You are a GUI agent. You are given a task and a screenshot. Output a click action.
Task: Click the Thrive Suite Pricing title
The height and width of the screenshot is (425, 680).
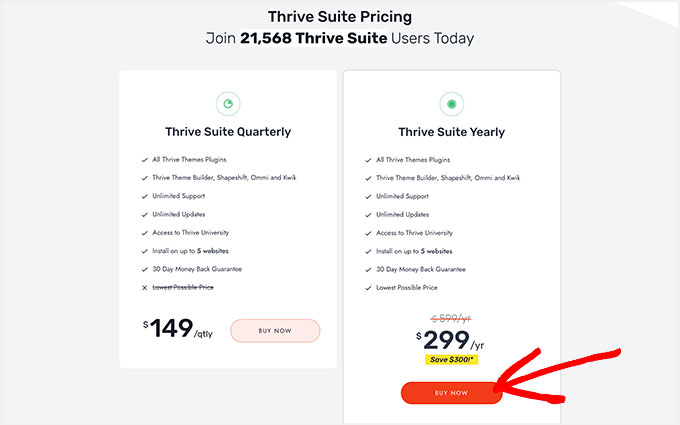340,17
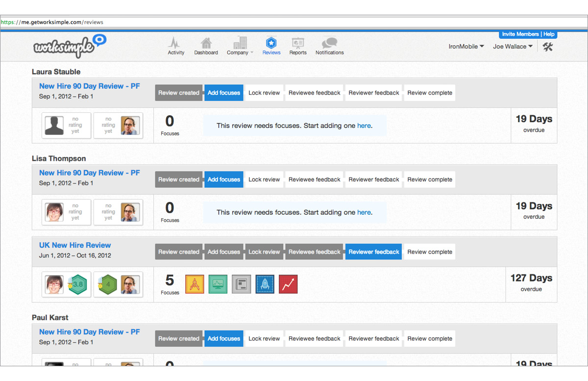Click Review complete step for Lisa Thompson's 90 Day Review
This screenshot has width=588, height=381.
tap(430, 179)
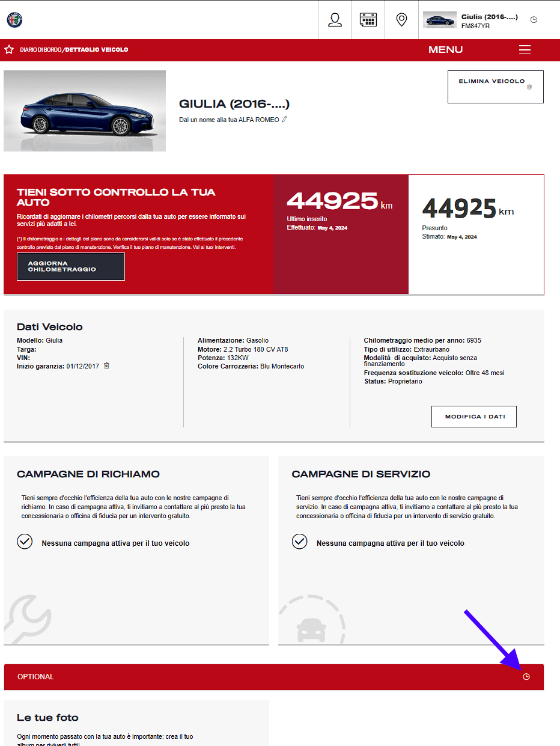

• _WHAT IS REQUIRED_: Every entry above needs to be copied exactly, and no pictures go with it.

• _FINISHED TASK_:
You are a GUI agent. You are given a task and a screenshot. Output a click action.
Task: Click the Thrive Suite Pricing title
The height and width of the screenshot is (425, 680).
340,17
Click Review complete step for Lisa Thompson's 90 Day Review
This screenshot has width=588, height=381.
tap(430, 179)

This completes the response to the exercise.